Johann Sebastian Bach
Orchestral Suite in C, BWV1066
Wilhelm Friedemann Bach
Symphony in F
Carl Philipp Emanuel Bach
Symphony in G, Wq182/1
Telemann
Recorder Concerto in C
Haydn
Symphony No.49 in F-minor (La passione)

LSO Chamber Orchestra
Giovanni Antonini (recorder)

Giovanni Antonini
Photograph: David Ellis / Decca The LSO Chamber Orchestra graced Milton Court joined by Giovanni Antonini. The reduced number of players was equivalent to the size of the conductor’s Kammerorchester Basel. The concert provided an excellent example of how to perform 18th-century music in appropriate style using modern forces. Vibrato was barely evident yet the resultant tone had a natural richness enhanced by the Antonini’s legato style of phrasing which enabled melodies to sound lyrical whilst retaining an admirable regularity of pulse. Other elements included subtle dynamics and antiphonal violins, a particular advantage with the sons of J. S. Bach who often write answering phrases between the two sections. I also liked the Finales following with minimal pause.

Textures were quite full during J. S. Bach’s Suite (BWV1066): the sections for wind band were phrased expressively and in the several dance movements, Antonini adopted a particular refinement by giving the first repeat more softly. It was followed by the brief but extraordinary F-major Symphony by the second of his sons: Wilhelm Friedemann. Dramatic from the outset, the opening movement has unexpected moments when long-held fermatas interrupt the music to be succeeded by a theme differing in both manner and rhythm. The form is unusual: following the standard fast-slow-fast pattern, a pair of Minuets is added; after three dramatic movements a graceful sequence is heard bearing strong similarity to Handel.

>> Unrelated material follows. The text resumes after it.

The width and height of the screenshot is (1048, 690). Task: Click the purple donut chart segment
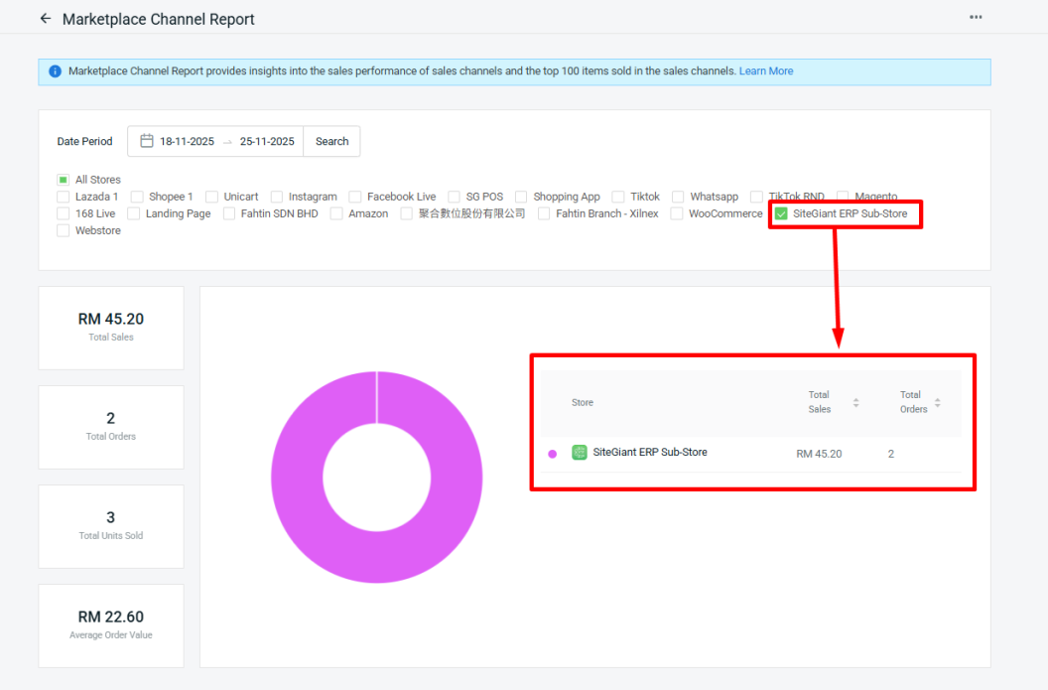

Carl Philipp Emanuel Bach also took a dramatic view of ‘the Symphony’. Where W. F. interrupts and dramatises by using long-held chords, C. P. E. spices faster movements with sudden pauses. The Six Symphonies (Wq182) are perhaps neglected since the scoring is only for strings; nevertheless Antonini made the first of the set a dramatic experience and was particularly thoughtful in the central Poco adagio where its strangely clipped idea is contrasted with brief tragic outbursts.

In Telemann’s delightful four-movement Recorder Concerto Antonini’s playing of the solo part was little short of spectacular in the rapid sections with florid ornaments welded into the flow with great skill. The Finale has the marking Tempo di minuet but here it surged and remarkable virtuosity was displayed. This concerto is particularly difficult because a top F-sharp is required sometimes (not achievable on the standard recorder) but Antonini employed the device of using the uppermost part of his leg to muffle the end of the instrument in order to achieve the higher note.

It was particularly interesting to hear Antonini conduct Haydn since he plans to record all his Symphonies. The harpsichord, which earlier lurked at the back of the orchestra, had been brought forward for the Telemann where its continuo contribution is important. It was something of a surprise that it was dismissed for ‘La passione’ – the admirable Universal Edition publications advocate use of a keyboard in the earlier Symphonies (just under half of the total) and the score of No.49 suggests it is required.

The performance was notable for forward momentum and there was welcome avoidance of over-expressive phrasing, such as the dramatic high-C for violins in the opening Adagio which precedes a sad falling phrase, conductors usually swell the note sentimentally but Antonini simply played it pianissimo, as written. Tempos were well chosen – the dark Minuet did not hurry and the delicate high horn-playing in the Trio was superb. The fury with which Antonini imbued the Finale showed true understanding of the dramatic nature of the music.